[Screenshot grounding data]
------

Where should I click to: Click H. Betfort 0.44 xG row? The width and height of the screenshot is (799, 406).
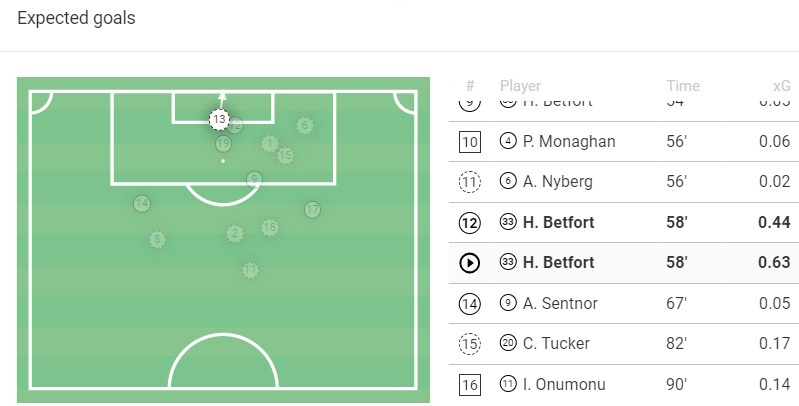pos(620,223)
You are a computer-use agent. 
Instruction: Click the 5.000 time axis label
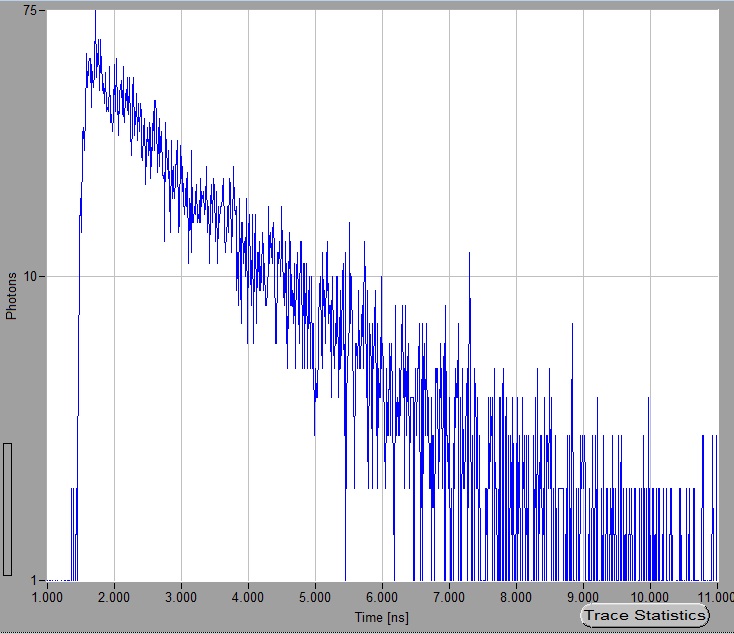point(315,596)
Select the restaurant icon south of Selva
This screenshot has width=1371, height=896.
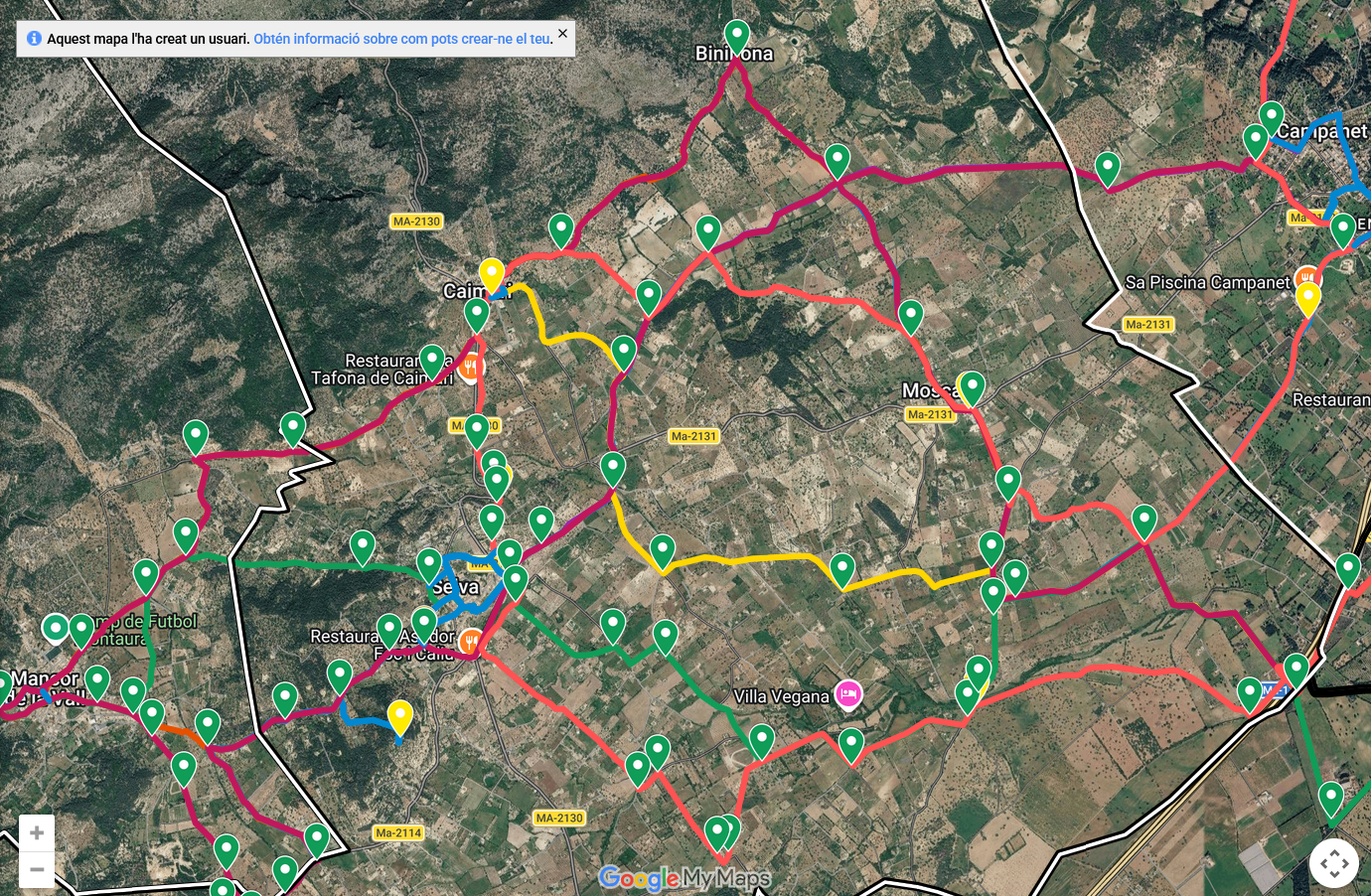point(471,640)
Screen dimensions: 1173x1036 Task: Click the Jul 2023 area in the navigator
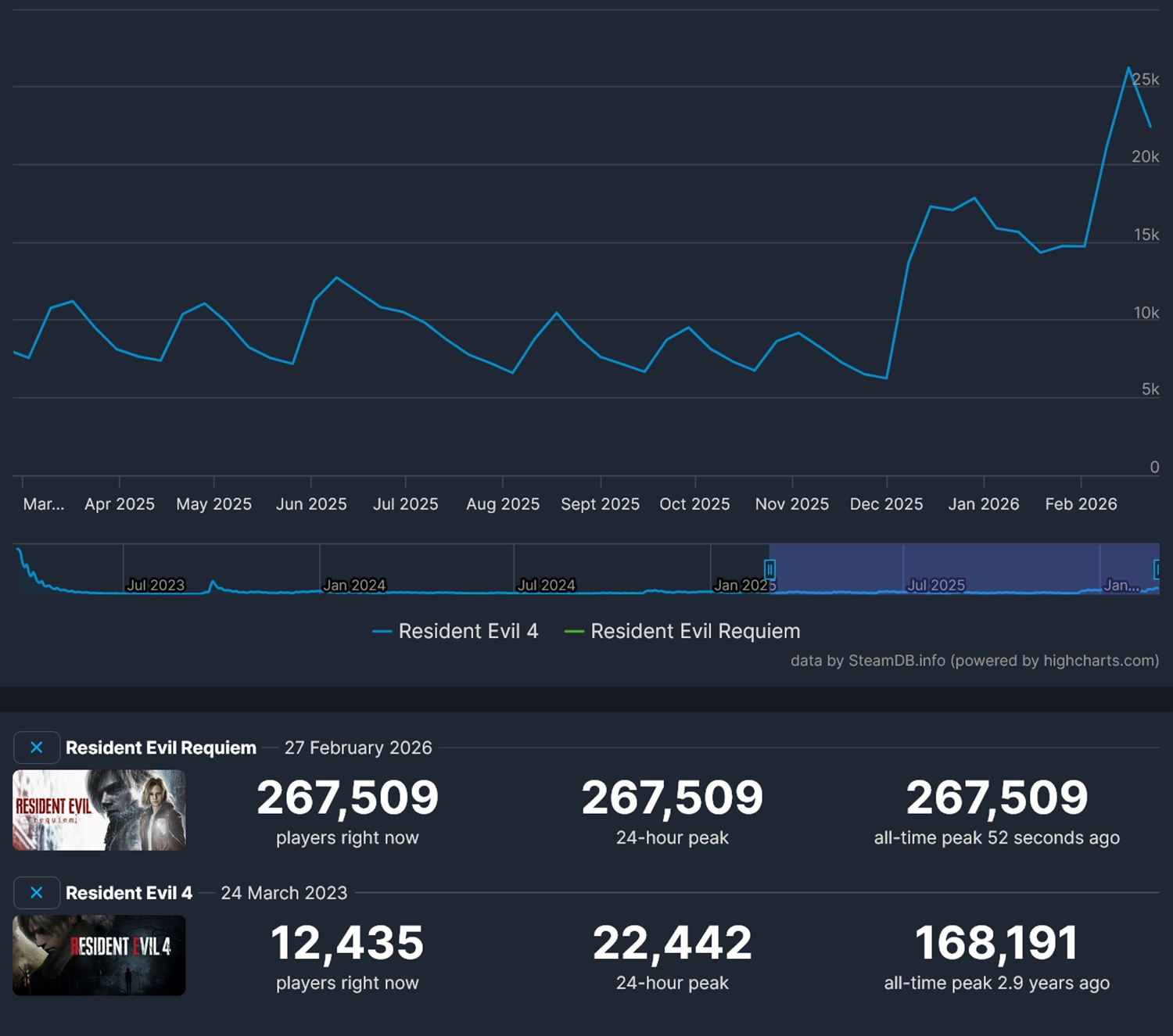click(x=156, y=584)
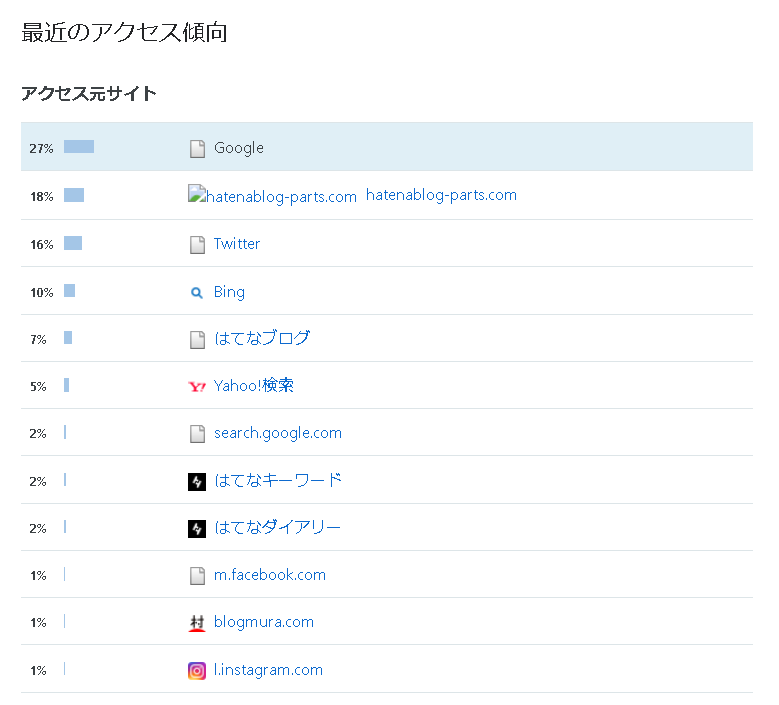Follow the Bing link
This screenshot has width=779, height=705.
coord(229,292)
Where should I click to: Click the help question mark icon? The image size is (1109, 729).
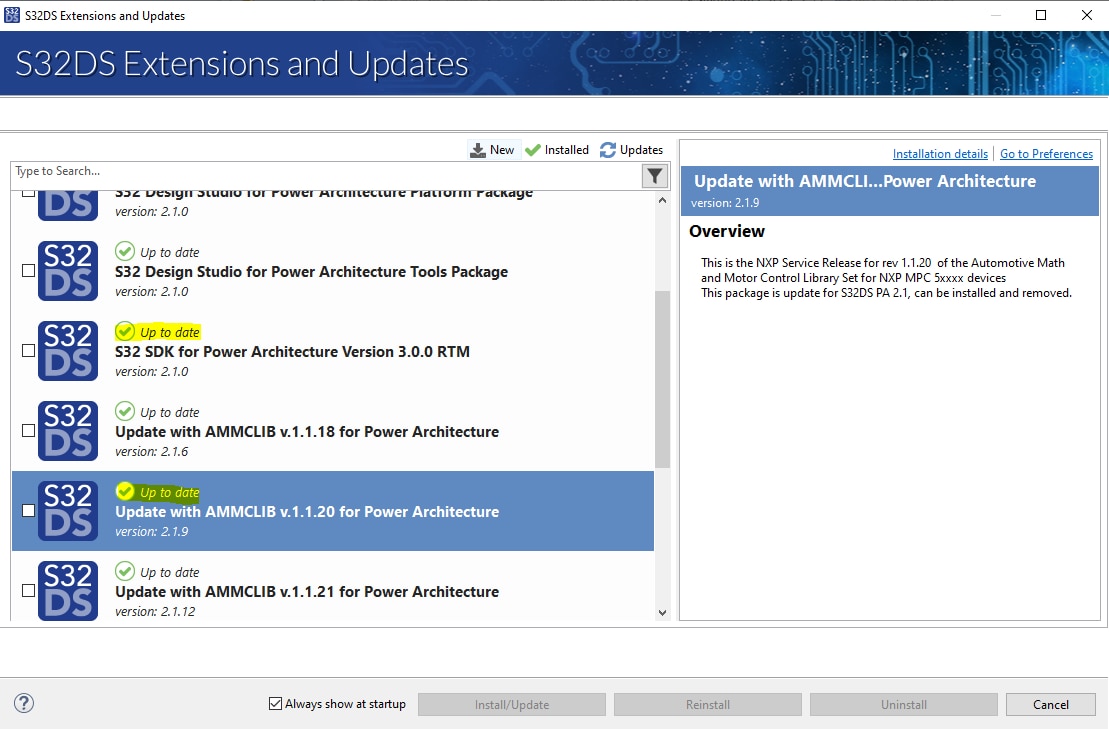click(24, 703)
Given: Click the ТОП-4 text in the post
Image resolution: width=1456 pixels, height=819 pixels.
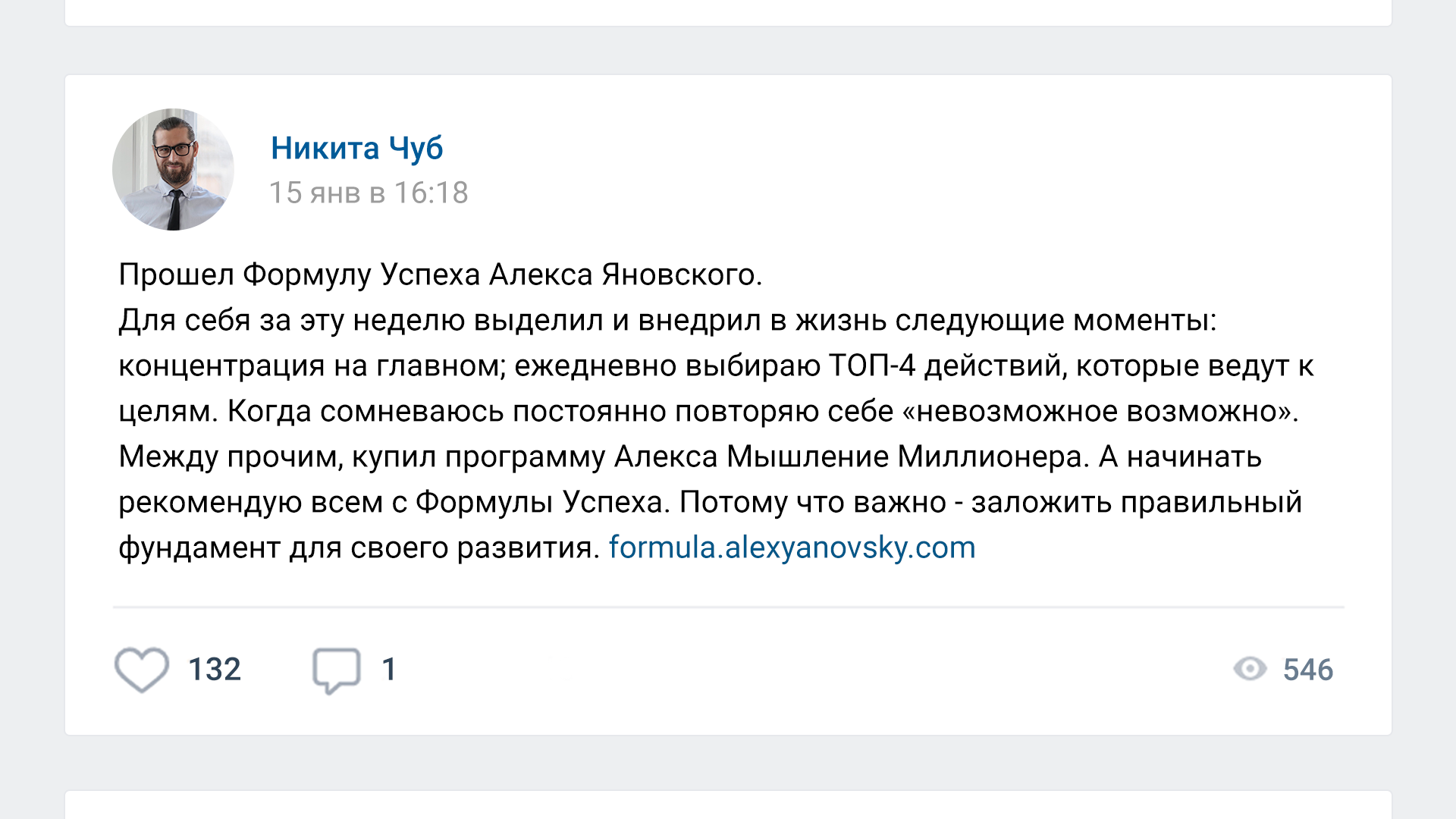Looking at the screenshot, I should (x=871, y=366).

------

#### WORK TO COMPLETE:
Give the records again exactly, without pictures.

#### EXERCISE OUTPUT:
Where should I click to: Click H. Betfort 0.44 xG row? The width and height of the screenshot is (799, 406).
pos(620,223)
You are a computer-use agent. 
Instruction: Click the 5.000 time axis label
point(315,596)
Select the restaurant icon south of Selva
This screenshot has width=1371, height=896.
point(471,640)
Screen dimensions: 1173x1036 Task: Click the Jul 2023 area in the navigator
click(x=156, y=584)
Follow the Bing link
This screenshot has width=779, height=705.
coord(229,292)
Where should I click to: Click the help question mark icon? The image size is (1109, 729).
click(24, 703)
Given: Click the ТОП-4 text in the post
Image resolution: width=1456 pixels, height=819 pixels.
Looking at the screenshot, I should (x=871, y=366).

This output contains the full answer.